That was a bit preachy, I’ve certainly played my part in building this weird land, and I’m not dismissing the changes brought about by health action plans.   Perhaps I shouldn’t write this on a Sunday.

Well the pressure is on! One a week, that’s 52 a year.  At least when I made my infamous ‘Sweary Poster Alphabet’ there were only 26........Next week the insidious genius of capitalism, or something like that.

Tuesday, 4 December 2012

The CQC series

Here we are again with another tale, a double header!  Poking gentle fun at the futility of regulating people's lives with a set of minimum standards, often too minimum in my opinion. Regulation didn't uncover the horror of Winterbourne and neither will it solve it - people caring enough to act uncovered it and perhaps there lies the solution.

Next week, who knows, I'll rummage around in the old hard drive and blow the dust off another cartoon - perhaps something about; 


or something like that.  

Monday, 26 November 2012

There's a rabbit off...

I've always tried to use humour to point out the absurdities of our health and social care system.  Recently it hasn't felt like there's been much to laugh at, however stumbling across these tales from serviceland which were made at Skills for People, I was forced into a wry chuckle.  If there was a spare minute (there seemed to be a lot!) my colleague Mark Conlin and I would create a quick picture which illustrated the latest absurdity.  Many of these tales were created in the early days of self directed support, looking back at them now I was either a fortune teller or a monumental cynic - too many of the flippant, throwaway comments in the pictures have come home to roost. Sadly they've come home to roost with people and their families, who arguably are less 'in control' now than they ever have been.

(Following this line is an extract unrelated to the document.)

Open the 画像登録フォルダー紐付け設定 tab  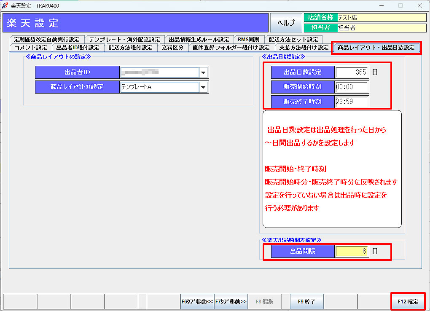click(x=231, y=48)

The phrase 'there's a rabbit off somewhere' is a common one in my tales - a geordie expression roughly translated as 'hang on - that can't be right!'  The use of it stemmed from a fantastic weekend at an old monastery in the Cleveland Hills with Jack Pearpoint, Lynda Khan, Kate Fulton, Heather Simmons, Kellie Woodley, Derek Birtwhiltle and many others - our unfulfilled idea was to create an underground campaign which would stealthily leave a little pile of rabbit droppings and a 'there's a rabbit off somewhere' calling card at the scene of the latest social care absurdity.  In some respects it is a good job we never got the campaign going, we'd be knee deep in rabbit droppings.